Ryanair was one of the main movers in the Irish market, and finished the day down 0.5 per cent after earlier being up as much as 2 per cent. An analyst with Davy pointed to media reports surrounding the possibility of pilots going on strike, as well as defections to easyJet, having “moved the share price”.
Cairn Homes finished the day down 1.2 per cent. The Davy analyst said the drop was likely a reaction to Glenveagh Properties, a new Irish housebuilder backed by US private equity firm Oaktree Capital, preparing an initial public offering (IPO) for next week.
Elsewhere in property, Green Reit was down 0.8 per cent to €1.52. It was a similar story at Hibernia Reit, which finished down slightly at €1.48.
Building materials company Kingspan finished up 2.4 per cent. “It’s been on a very good run and has benefited from a regulation change in France around buildings being penalised for inefficient energy ratings,” said the Davy analyst. “Kingspan would be a beneficiary of that, given it produces insulation.”
The FTSE 100 closed flat at 7,467.58 points after British Gas owner Centrica sank more than 6 per cent, closely followed by a 3.2 per cent fall in SSE. Both energy providers had been falling earlier in the session as traders anticipated an energy policy announcement.
Food retailers were also among top fallers, with Tesco down 3.2 per cent and closely followed by Sainsbury and Morrisons.
A rise in sterling also put pressure on the index, with the currency buoyed by robust services sector data. A stronger pound is a drag for the FTSE’s largely dollar-earning constituents.
European shares fell with Spain’s IBEX marking its biggest loss since last year’s Brexit vote shook equity markets. The impact of the crisis in Catalonia spread from Madrid and Spanish banks to the wider industry and euro zone region, particularly Italy.
The pan-European STOXX 600 index was down 0.1 per cent at its close while Spain’s IBEX posted a 2.9 per cent loss. Catalonia-headquartered Caixabank and Banco Sabadell, the stocks most sensitive to the rising political risk, sank 5 and 5.7 per cent respectively.
Italian banks also took a hit as yields on Italian sovereign bonds rose, with Banco BPM and UBI Banca losing 5.3 and 3.8 per cent respectively. The broader euro zone banking index dropped 2.2 per cent, its worst fall since mid-May.
Energy stocks were down 0.6 per cent, dampened by caution that a rally that has lasted for most of the third quarter would not make it to the end of the year.

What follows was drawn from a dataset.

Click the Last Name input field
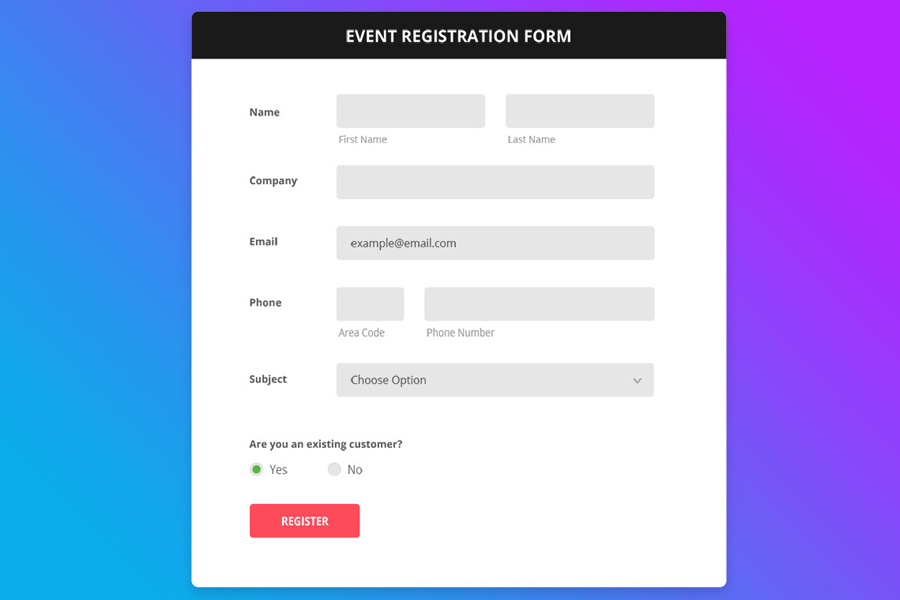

Germany's DAX, which was closed for a bank holiday on Tuesday, caught up lost territory with a new record high and was the only main bourse trading in positive territory, with a 0.5 per cent rise. Volkswagen rose 2.3 per cent and Daimler was up 1.2 per cent.

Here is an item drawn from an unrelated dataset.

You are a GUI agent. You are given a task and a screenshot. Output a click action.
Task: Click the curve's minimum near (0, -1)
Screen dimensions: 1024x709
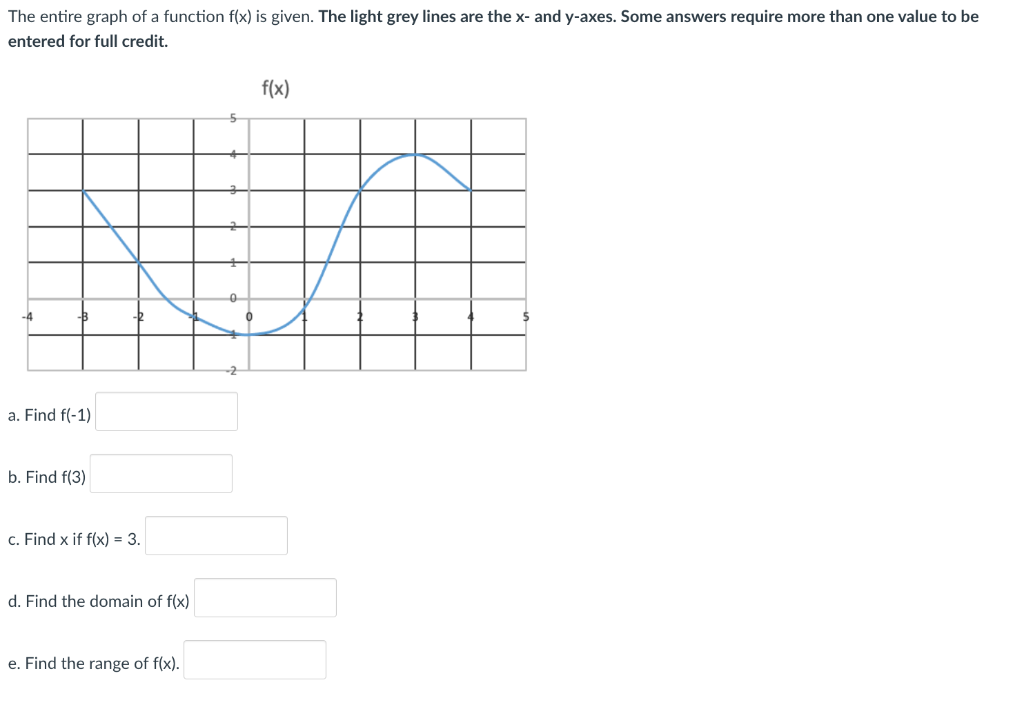pos(248,334)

Wall Street scaled new record highs after US Secretary of State Rex Tillerson denied reports that he considered resigning, allaying fears of fresh turmoil in the Trump administration.
The S&P 500 and the Nasdaq reversed early losses following Tillerson’s comments, while the Dow extended gains.
Meanwhile, latest economic data helped soothe investors who had been worried about Hurricanes Harvey and Irma dragging on US economic growth. The vast services sector overcame hurricane-related snags to expand at its fastest pace in 12 years.
Just before lunch Eastern time in the US, the Dow Jones Industrial Average was up 34.55 points, or 0.15 per cent, at 22,676.22. The S&P 500 was up 4.73 points, or 0.19 per cent, at 2,539.31. The Nasdaq Composite was up 8.83 points, or 0.14 per cent, at 6,540.54.